Fecha:                         False
Velocidad del viento (Km/h)    False
dtype: bool


False

Don't have null values

## 1.2. Selecting  relevant index columns features
---

Since the dataset has a column called **`Fecha:`**, which is not a numerical value,

it will be removed so that it does not interfere **with our subsequent scaling**, 

so we are only going to reference the values or samples of the column

** `Velocidad del viento (Km/h)` ** and assigning them to the matrix 

`wind_speed_array` created such as follow:

In [40]:
wind_speed_array = wind_speed.iloc[:, 1].values

In [41]:
# Rehape the wind_speed_array array 
wind_speed_array = wind_speed_array.reshape(-1, 1)
wind_speed_array

array([[0.        ],
       [0.        ],
       [0.        ],
       ...,
       [0.        ],
       [0.        ],
       [4.21052632]])

## 1.3 Generating descriptive data to dataset
---

In [42]:
col = ['Velocidad del viento (Km/h)']
wind_speed_values_df = pd.DataFrame(wind_speed_array, columns=col)
wind_speed_values_df_describe = wind_speed_values_df.describe()

In [43]:
wind_speed_values_df_describe

Unnamed: 0,Velocidad del viento (Km/h)
count,9752.0
mean,2.216788
std,3.084594
min,0.0
25%,0.0
50%,1.511811
75%,3.245074
max,68.571429


In [44]:
# Export this descriptive data to comma separated values and java script object notation
wind_speed_values_df_describe.to_csv('../../../../data/interim/WindSpeed/28-weeks_January-12_August-03_2018/' +'\n' 
                              'Wind-Speed_Describe_January-12_August-03.cvs', sep=',', header=True, index=True)
wind_speed_values_df_describe.to_json('../../../../data/interim/WindSpeed/28-weeks_January-12_August-03_2018/' +'\n'
                                     'Wind-Speed_Describe_January-12_August-03.json')

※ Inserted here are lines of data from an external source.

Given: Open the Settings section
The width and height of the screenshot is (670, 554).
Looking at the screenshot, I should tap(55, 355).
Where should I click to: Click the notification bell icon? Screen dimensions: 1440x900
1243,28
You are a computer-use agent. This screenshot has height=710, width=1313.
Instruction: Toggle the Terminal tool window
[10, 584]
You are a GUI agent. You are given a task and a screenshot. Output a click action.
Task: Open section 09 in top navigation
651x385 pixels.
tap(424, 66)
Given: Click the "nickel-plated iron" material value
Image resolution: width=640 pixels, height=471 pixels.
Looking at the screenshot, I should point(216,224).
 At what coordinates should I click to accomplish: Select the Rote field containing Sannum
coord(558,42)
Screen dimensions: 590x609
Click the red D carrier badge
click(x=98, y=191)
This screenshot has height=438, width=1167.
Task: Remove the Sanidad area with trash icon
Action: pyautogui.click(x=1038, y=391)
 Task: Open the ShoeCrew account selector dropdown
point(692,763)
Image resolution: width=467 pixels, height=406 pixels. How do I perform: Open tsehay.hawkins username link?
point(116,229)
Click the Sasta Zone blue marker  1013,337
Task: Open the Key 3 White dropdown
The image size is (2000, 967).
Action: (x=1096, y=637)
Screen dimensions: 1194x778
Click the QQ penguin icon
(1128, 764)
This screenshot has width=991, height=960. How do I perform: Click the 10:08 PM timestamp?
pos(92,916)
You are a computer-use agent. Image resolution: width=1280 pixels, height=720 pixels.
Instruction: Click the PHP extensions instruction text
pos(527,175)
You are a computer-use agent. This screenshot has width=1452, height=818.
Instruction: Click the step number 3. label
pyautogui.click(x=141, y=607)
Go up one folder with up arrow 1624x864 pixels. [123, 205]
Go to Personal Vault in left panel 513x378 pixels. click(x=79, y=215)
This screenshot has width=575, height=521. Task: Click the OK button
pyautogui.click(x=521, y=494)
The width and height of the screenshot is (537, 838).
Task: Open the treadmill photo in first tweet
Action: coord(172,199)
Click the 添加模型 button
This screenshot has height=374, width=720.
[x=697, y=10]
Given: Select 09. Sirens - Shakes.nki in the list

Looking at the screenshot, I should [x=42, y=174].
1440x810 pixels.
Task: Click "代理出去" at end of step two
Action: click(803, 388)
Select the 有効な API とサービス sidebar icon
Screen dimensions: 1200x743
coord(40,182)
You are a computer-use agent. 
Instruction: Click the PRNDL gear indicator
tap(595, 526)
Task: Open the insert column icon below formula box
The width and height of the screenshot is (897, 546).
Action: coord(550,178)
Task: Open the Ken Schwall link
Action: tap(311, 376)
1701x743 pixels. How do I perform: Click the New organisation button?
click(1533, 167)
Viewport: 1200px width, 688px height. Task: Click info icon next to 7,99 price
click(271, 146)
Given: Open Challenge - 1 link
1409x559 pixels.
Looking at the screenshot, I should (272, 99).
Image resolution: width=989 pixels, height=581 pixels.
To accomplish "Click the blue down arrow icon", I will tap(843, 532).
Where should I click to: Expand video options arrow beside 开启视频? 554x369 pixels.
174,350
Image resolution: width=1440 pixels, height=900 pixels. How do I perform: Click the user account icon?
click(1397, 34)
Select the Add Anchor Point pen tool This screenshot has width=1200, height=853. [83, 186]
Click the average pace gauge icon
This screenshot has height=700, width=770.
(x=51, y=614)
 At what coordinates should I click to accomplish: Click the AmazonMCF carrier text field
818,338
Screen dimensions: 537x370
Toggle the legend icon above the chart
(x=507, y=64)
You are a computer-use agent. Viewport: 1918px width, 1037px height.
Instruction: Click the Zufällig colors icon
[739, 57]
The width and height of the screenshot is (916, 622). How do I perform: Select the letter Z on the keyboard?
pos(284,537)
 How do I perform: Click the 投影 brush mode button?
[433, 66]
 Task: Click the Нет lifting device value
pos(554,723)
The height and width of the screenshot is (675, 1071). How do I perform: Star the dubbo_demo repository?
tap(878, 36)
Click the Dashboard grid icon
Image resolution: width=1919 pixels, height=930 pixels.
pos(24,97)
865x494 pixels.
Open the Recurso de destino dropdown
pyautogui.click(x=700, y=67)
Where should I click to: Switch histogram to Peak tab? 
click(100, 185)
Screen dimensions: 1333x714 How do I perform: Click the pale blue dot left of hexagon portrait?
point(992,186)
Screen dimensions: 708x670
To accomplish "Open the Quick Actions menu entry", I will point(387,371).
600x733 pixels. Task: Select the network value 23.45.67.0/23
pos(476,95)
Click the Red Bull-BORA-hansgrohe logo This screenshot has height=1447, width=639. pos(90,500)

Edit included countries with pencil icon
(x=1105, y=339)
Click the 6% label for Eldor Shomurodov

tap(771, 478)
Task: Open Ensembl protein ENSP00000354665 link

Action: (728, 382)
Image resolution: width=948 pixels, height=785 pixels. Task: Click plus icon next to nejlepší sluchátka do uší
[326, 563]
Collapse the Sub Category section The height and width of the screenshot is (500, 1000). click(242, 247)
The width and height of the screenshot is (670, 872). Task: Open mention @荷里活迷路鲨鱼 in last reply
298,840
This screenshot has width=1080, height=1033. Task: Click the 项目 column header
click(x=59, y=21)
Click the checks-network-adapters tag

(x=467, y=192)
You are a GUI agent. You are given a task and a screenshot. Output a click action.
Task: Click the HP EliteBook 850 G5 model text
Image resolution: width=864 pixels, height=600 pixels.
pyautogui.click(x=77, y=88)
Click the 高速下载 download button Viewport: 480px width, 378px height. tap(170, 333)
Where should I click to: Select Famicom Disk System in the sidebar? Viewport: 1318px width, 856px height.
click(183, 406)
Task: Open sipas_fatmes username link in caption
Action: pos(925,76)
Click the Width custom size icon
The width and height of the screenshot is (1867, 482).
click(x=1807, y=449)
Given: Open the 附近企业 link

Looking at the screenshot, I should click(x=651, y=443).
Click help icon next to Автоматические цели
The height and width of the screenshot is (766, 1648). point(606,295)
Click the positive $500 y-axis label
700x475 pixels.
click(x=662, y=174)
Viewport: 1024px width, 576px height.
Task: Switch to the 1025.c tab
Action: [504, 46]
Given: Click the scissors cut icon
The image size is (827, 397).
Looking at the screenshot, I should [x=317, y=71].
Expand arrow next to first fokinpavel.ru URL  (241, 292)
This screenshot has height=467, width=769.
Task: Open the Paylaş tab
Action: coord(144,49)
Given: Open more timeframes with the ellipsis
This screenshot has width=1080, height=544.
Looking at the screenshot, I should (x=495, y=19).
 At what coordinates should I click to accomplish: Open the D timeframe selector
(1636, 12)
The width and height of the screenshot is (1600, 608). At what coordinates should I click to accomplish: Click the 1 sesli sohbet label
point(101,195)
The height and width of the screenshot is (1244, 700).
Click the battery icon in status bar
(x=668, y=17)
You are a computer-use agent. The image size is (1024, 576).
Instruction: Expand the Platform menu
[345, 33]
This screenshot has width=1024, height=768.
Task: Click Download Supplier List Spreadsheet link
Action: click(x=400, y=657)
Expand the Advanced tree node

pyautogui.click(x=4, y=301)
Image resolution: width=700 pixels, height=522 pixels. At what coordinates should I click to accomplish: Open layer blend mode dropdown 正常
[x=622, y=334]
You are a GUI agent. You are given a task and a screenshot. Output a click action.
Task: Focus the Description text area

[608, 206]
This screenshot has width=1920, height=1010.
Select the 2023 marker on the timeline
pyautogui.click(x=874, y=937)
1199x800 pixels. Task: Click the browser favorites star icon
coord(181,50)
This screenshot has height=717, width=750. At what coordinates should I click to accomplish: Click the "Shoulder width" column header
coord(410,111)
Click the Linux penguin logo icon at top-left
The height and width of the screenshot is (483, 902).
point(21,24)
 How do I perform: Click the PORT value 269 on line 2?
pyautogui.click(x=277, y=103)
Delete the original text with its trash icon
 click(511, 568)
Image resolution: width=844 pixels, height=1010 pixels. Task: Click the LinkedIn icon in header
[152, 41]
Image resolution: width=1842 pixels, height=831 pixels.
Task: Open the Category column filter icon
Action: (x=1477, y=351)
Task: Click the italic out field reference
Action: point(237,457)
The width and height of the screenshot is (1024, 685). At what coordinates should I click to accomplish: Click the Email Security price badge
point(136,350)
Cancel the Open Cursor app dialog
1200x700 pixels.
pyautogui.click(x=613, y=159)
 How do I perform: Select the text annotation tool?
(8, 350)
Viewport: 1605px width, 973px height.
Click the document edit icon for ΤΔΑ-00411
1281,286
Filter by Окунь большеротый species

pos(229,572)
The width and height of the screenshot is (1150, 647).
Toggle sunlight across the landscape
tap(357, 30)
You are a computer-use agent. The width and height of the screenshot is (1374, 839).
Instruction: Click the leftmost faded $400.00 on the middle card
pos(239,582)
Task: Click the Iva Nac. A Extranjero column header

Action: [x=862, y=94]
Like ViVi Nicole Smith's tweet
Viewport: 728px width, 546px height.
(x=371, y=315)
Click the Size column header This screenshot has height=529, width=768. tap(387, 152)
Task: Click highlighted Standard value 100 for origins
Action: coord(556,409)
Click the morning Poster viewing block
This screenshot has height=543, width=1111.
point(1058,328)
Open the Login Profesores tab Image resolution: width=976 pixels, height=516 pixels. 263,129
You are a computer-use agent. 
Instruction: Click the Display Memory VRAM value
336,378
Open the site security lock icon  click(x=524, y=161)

# 2. Creating Temperature Training and Testing datasets

We have a **`wind_speed_values_df`** dataset with 9752 samples rows.

In [45]:
print(wind_speed_values_df.shape)
wind_speed_values_df.head()

(9752, 1)


Unnamed: 0,Velocidad del viento (Km/h)
0,0.0
1,0.0
2,0.0
3,0.0
4,0.0


We'll divide it into two differents datasets:

- Training dataset
- Testing dataset

This is executed through [train_test_split](http://scikit-learn.org/stable/modules/generated/sklearn.model_selection.train_test_split.html  "sklearn.model_selection.train_test_split") function of this way:

`train_test_split` receive as a data parameter a numpy array, we have to turn the 

**`wind_speed_values_df`** dataframe to numpy array such as follow:

In [46]:
# numpy_wind_speed_values = wind_speed_values_df.reset_index().values
numpy_wind_speed_values = wind_speed_values_df.values
numpy_wind_speed_values

array([[0.        ],
       [0.        ],
       [0.        ],
       ...,
       [0.        ],
       [0.        ],
       [4.21052632]])

We compose the following datasets from **`numpy_wind_speed_values`** array :

- `wind_speed_values_train`, which is the training matrix
- `wind_speed_values_test`, the testing matrix

We use the [train_test_split](http://scikit-learn.org/stable/modules/generated/sklearn.model_selection.train_test_split.html  "sklearn.model_selection.train_test_split") function to create the training and testing dataset. Their parameters are:

![alt text](https://cldup.com/hukPWvvLxt-3000x3000.png "klearn.model_selection.train_test_split")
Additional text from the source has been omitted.